**WHAT THIS TASK INVOLVES**
Return every line of the records below that contains the string "height". Case counts.

(Records for locating text and elements)
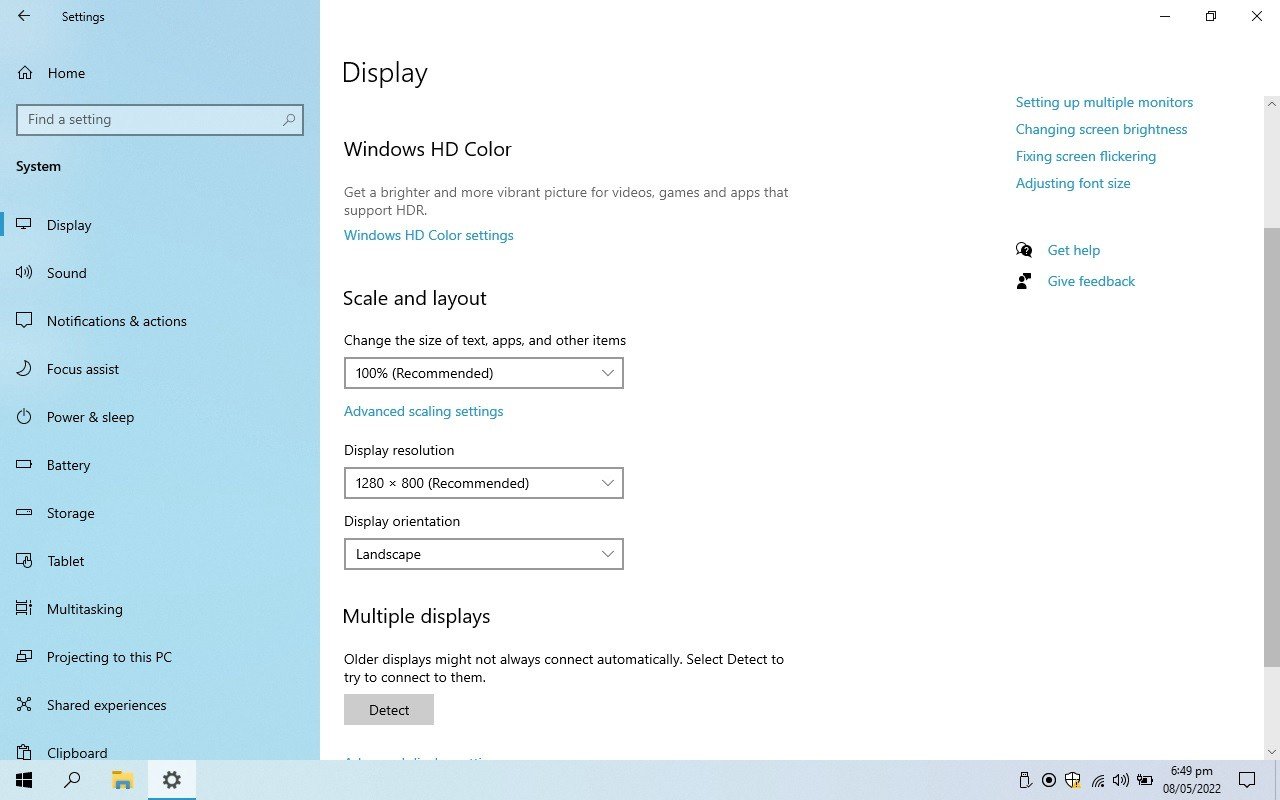Click the Power & sleep icon
Image resolution: width=1280 pixels, height=800 pixels.
point(25,417)
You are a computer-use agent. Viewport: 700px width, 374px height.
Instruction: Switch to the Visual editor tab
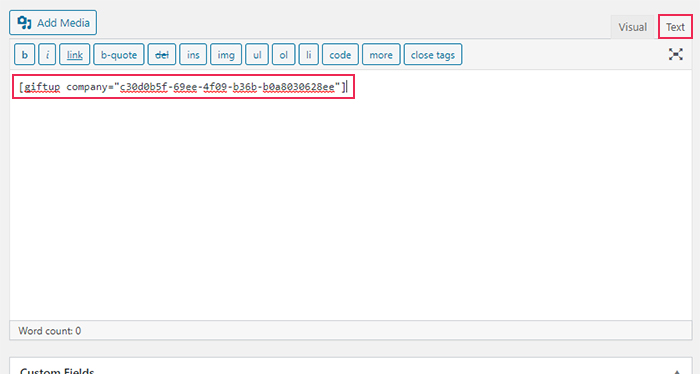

**WRITTEN ANSWER**
Image resolution: width=1280 pixels, height=800 pixels.
You are a computer-use agent. Viewport: 700px width, 374px height.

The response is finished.